Pinellas County Government’s first two fully electric vehicles hit the road

Pinellas County Government’s first two fully electric vehicles are hitting the road this week, paving the way to a reduced carbon footprint for County operations.

The two 2021 Chevrolet Bolts, which read “Powered By Your Trash” along the sides and back, will be powered using charging stations at the County’s Solid Waste Disposal Complex, which includes the Waste-to-Energy (WTE) facility. The WTE facility turns trash from Pinellas County residents, businesses and visitors into electricity, which is added to the local electric grid and is enough to power about 45,000 homes and businesses every day. Funded by disposal fees at the County’s Solid Waste Disposal Complex, the cars will be used for business inspections conducted by department staff.

The carbon footprint of two Chevrolet Bolt electric cars is about two-thirds lower than that of the average new gasoline-powered vehicle, according to the U.S. Department of Energy’s greenhouse gas emissions calculator. The WTE facility also helps prevent greenhouse gas pollution caused by waste decomposing in landfills. These facilities produce less emissions than sending waste to a landfill would, according to the U.S. Environmental Protection Agency.

The cars are also expected to reduce fuel and maintenance costs. Purchasing two electric vehicles has the potential to save the County more than $3,000 in fuel costs over the course of the cars’ lifetimes if County staff drive them an average of 75 miles per week for eight years, according to Duke Energy’s Fleet Electrification Calculator. Maintenance costs also tend to be much lower in an electric vehicle due to fewer moving parts, fewer fluids to change and reduced brake wear.

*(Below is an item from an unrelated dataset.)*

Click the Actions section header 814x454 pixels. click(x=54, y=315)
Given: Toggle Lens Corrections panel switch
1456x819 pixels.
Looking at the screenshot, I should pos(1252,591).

Pinellas County also owns two 2015 Chevrolet Volt plug-in hybrid electric cars and plans to adopt more electric and hybrid vehicles in the coming years, starting with six additional fully electric vehicles, four hybrid bucket trucks and 24 electric golf carts in 2022. There are currently eight publicly accessible electric vehicle charging stations at County facilities as part of Duke Energy’s Park & Plug program.